▶ Try it:
Transcribe the line that contains "Where should I click to: Expand" and every line after it to the end of the records, exactly and nothing else. Skip the pictures.

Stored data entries
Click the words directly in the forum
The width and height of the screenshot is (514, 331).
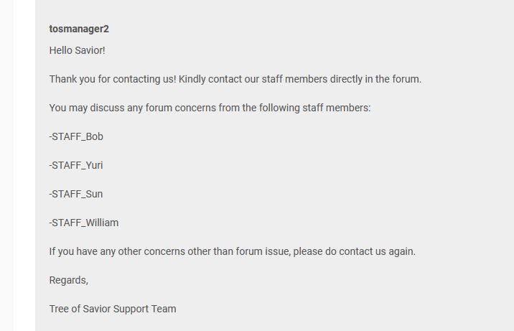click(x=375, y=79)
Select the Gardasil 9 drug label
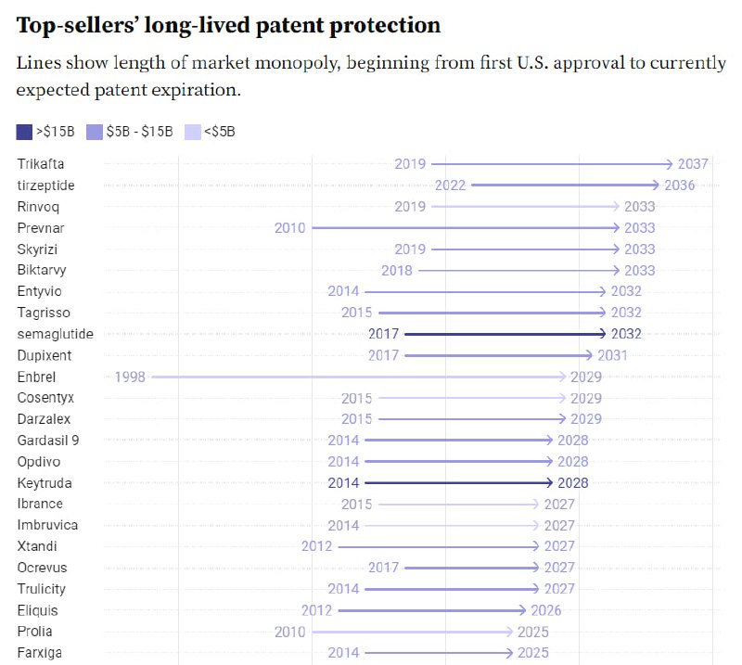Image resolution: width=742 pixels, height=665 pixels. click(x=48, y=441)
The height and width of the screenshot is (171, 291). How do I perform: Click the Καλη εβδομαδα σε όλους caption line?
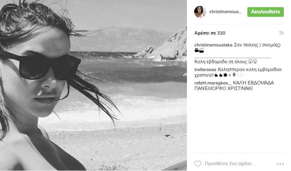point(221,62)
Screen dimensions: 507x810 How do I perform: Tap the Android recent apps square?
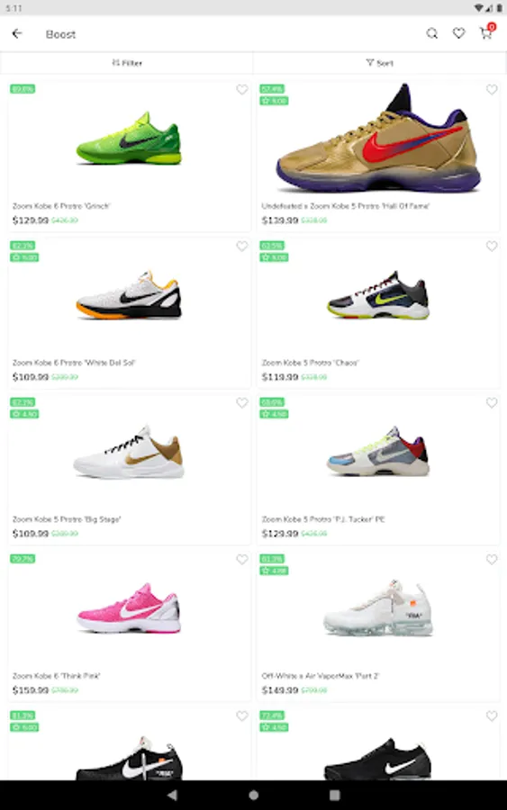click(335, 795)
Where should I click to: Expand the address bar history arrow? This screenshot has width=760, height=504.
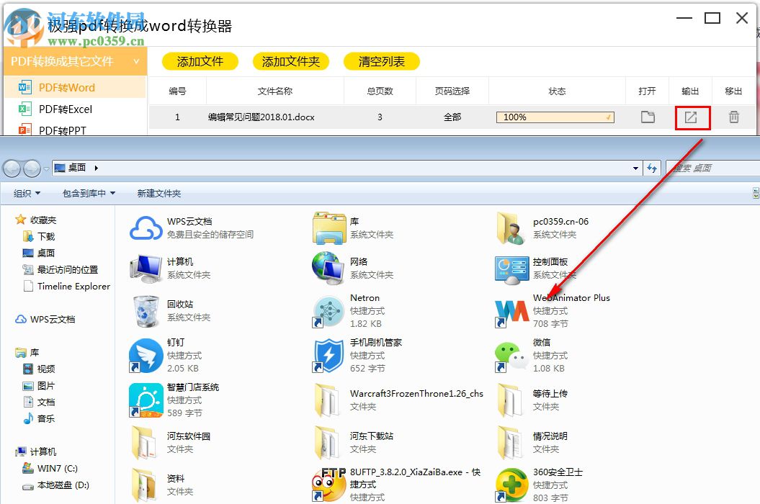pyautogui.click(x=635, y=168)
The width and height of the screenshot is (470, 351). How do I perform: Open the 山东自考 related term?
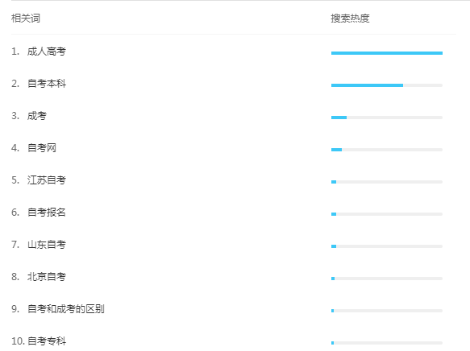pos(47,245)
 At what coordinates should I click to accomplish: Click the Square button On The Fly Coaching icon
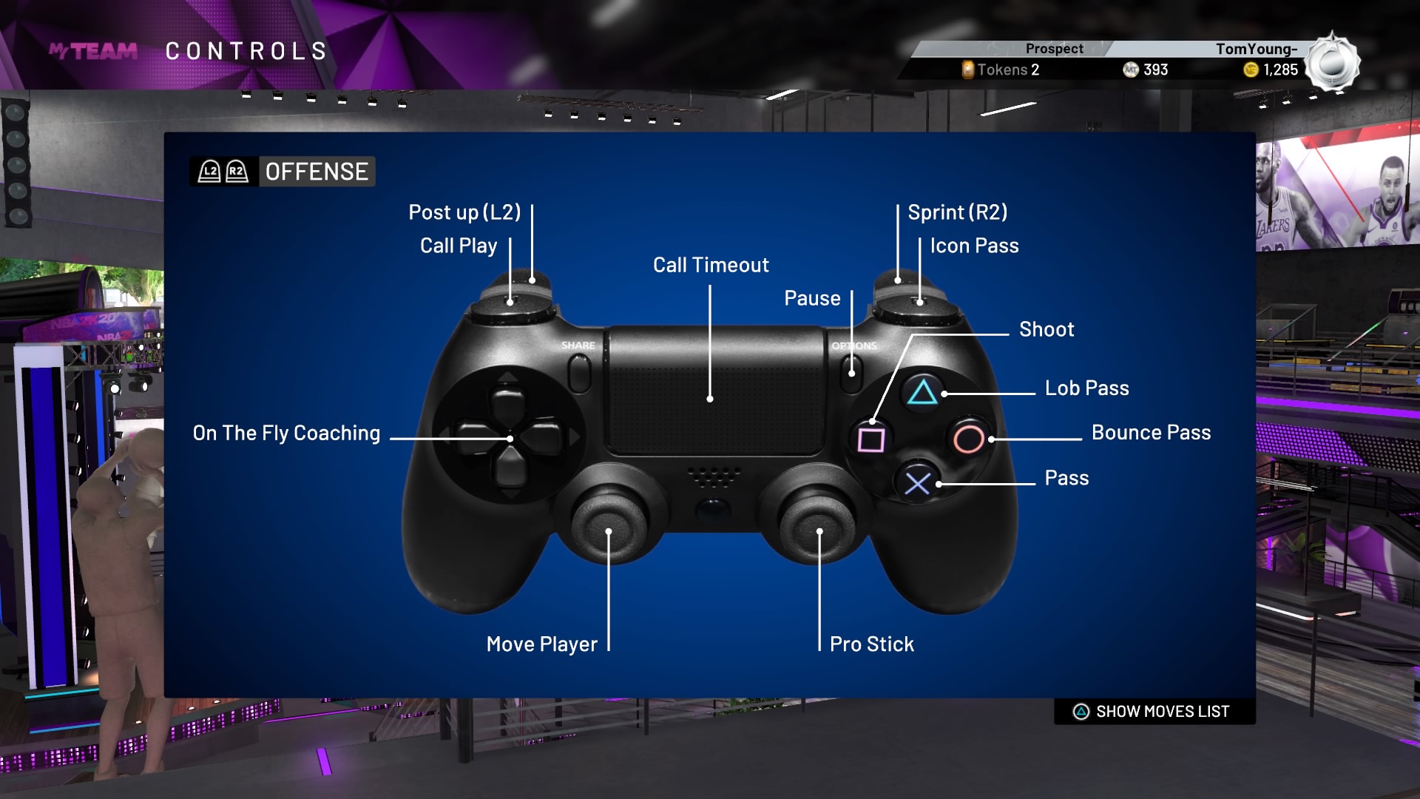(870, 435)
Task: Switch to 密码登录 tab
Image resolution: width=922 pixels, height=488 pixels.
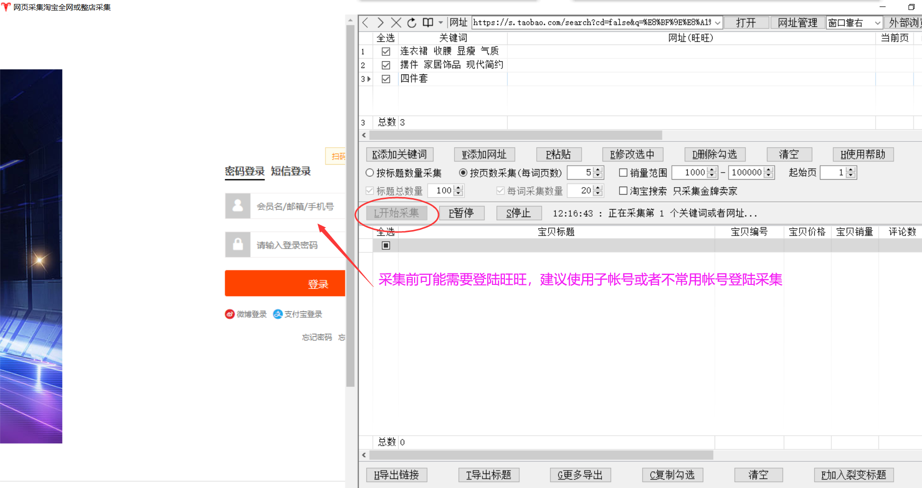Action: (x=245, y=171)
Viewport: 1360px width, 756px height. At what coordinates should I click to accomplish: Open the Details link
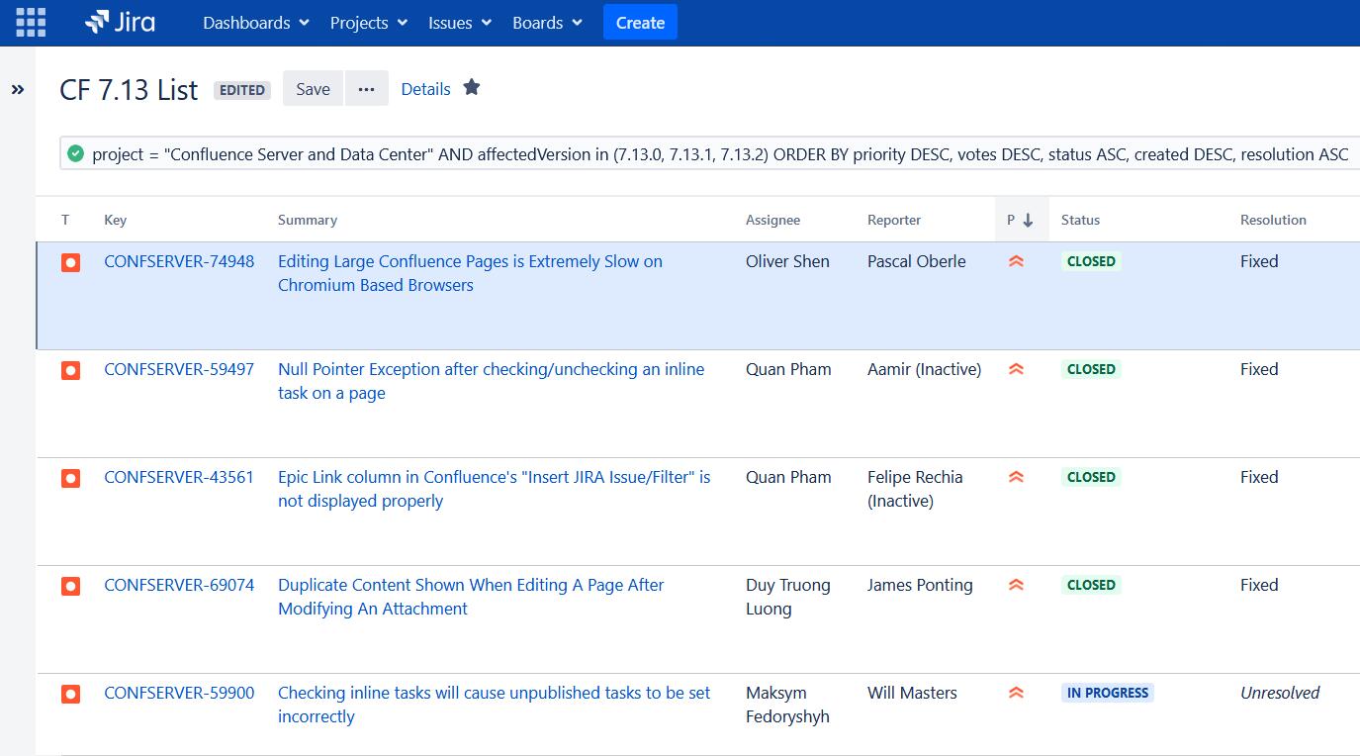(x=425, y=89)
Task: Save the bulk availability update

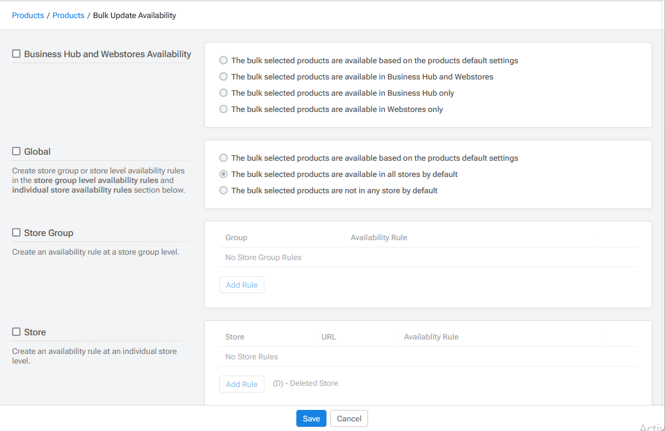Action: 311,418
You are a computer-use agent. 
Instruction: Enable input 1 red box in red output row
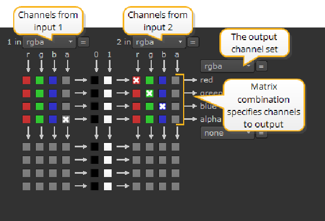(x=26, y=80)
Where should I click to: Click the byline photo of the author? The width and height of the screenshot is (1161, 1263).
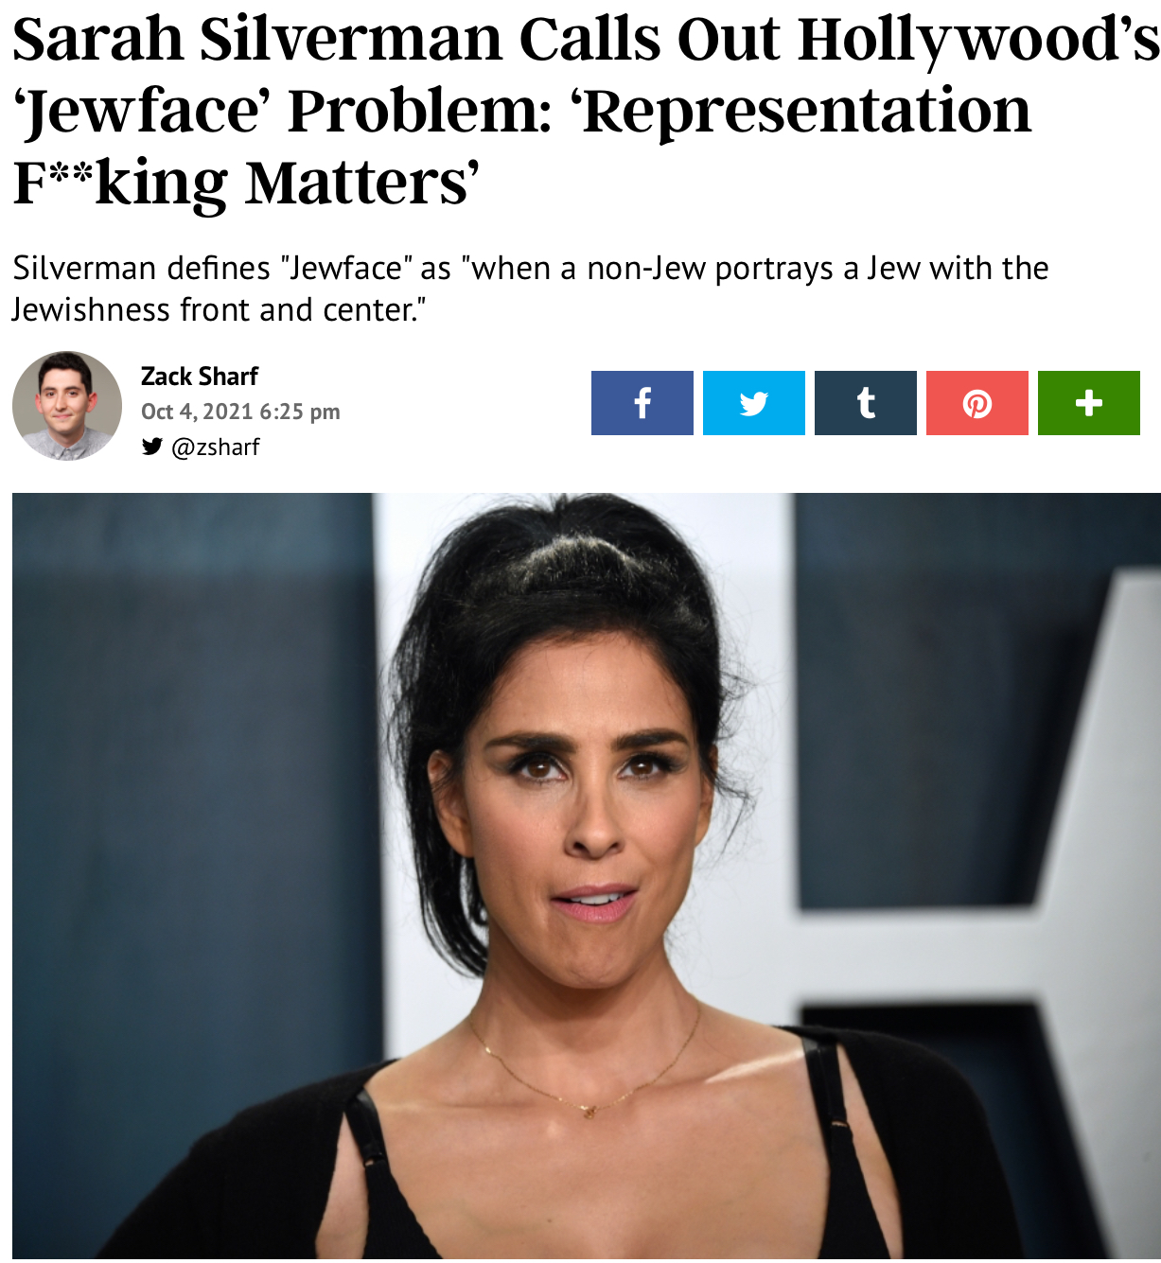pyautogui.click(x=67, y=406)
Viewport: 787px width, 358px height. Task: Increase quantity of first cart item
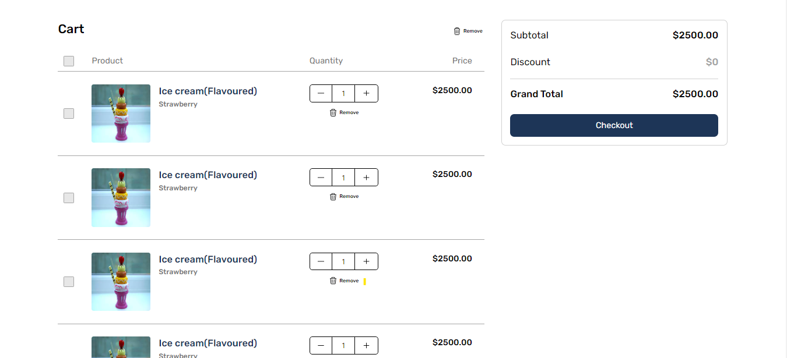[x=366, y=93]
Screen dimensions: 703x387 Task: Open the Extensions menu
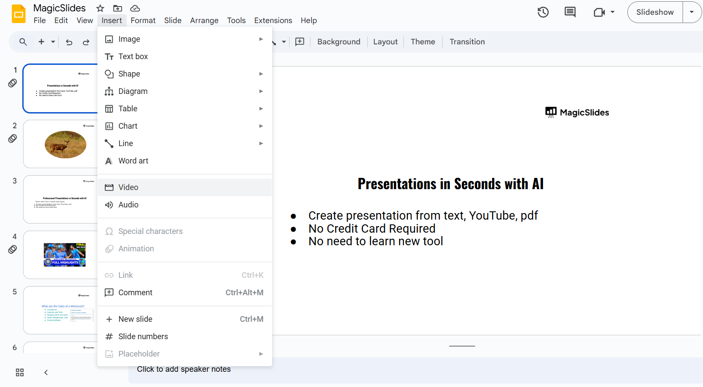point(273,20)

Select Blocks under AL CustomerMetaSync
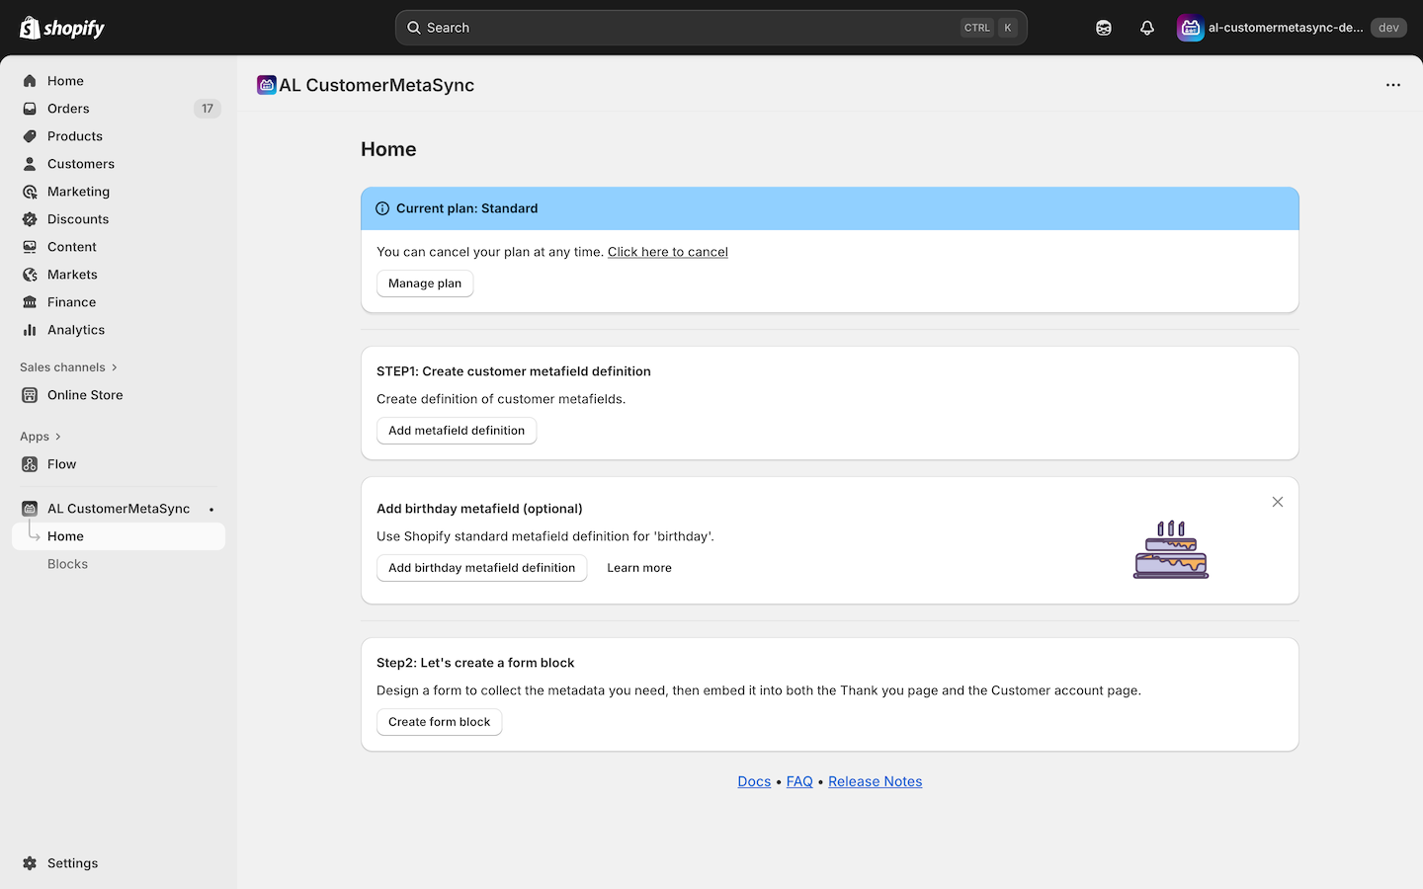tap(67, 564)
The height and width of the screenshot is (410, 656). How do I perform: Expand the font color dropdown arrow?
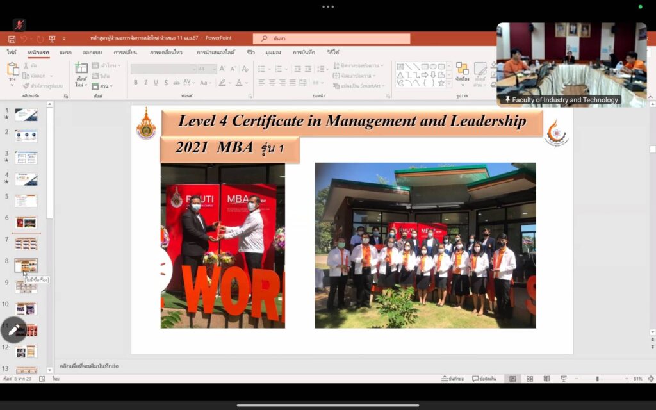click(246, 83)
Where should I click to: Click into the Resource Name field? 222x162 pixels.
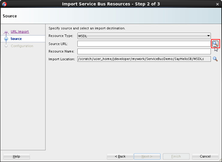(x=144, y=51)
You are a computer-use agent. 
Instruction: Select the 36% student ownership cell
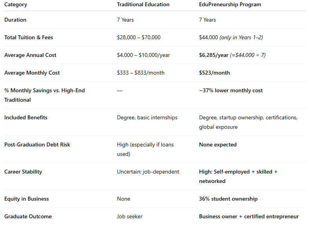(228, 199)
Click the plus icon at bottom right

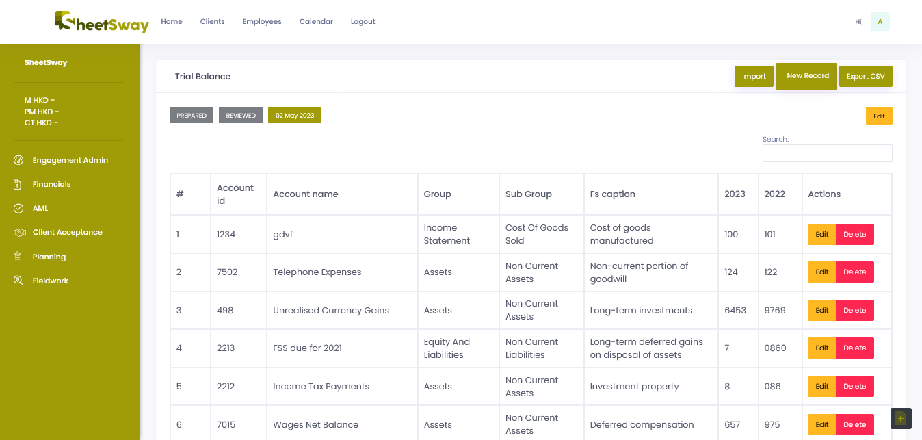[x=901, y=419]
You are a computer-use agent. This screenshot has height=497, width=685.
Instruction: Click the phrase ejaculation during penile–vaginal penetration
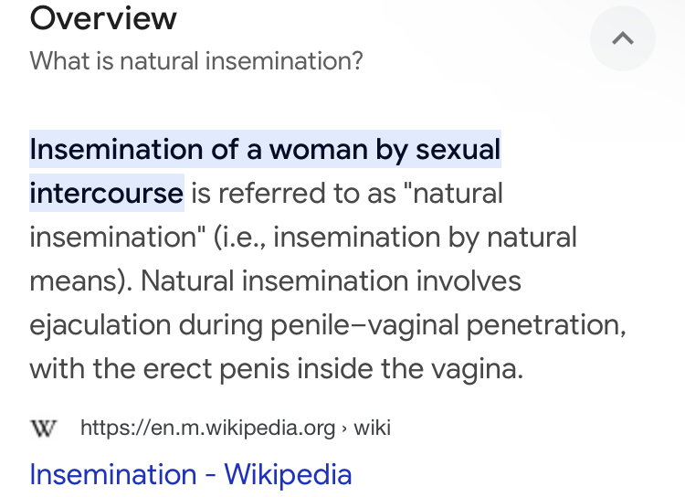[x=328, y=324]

▶ Reply to the task:
Where should I click to: Expand the address bar history arrow? This screenshot has width=760, height=504.
pyautogui.click(x=635, y=168)
The width and height of the screenshot is (470, 351). How do I perform: Open the 山东自考 related term?
pos(47,245)
 At what coordinates should I click to accomplish: Click the Square button On The Fly Coaching icon
(870, 435)
Task: Switch to 密码登录 tab
Image resolution: width=922 pixels, height=488 pixels.
Action: (x=245, y=171)
Viewport: 1360px width, 756px height. At what coordinates should I click to accomplish: Open the Details link
(x=425, y=89)
Task: Save the bulk availability update

Action: 311,418
You are a computer-use agent. 
Instruction: Enable input 1 red box in red output row
(x=26, y=80)
Where should I click to: Click the byline photo of the author? The width and height of the screenshot is (1161, 1263).
pyautogui.click(x=67, y=406)
Viewport: 787px width, 358px height. Task: Increase quantity of first cart item
[x=366, y=93]
Screen dimensions: 703x387 Task: Open the Extensions menu
point(273,20)

Select Blocks under AL CustomerMetaSync
tap(67, 564)
The height and width of the screenshot is (410, 656). How do I perform: Expand the font color dropdown arrow?
click(246, 83)
Where should I click to: Click into the Resource Name field? 222x162 pixels.
(x=144, y=51)
You are a computer-use agent. 
Instruction: Select the 36% student ownership cell
(228, 199)
Click the plus icon at bottom right

[x=901, y=419]
You are a computer-use agent. This screenshot has height=497, width=685.
Instruction: Click the phrase ejaculation during penile–vaginal penetration
[x=328, y=324]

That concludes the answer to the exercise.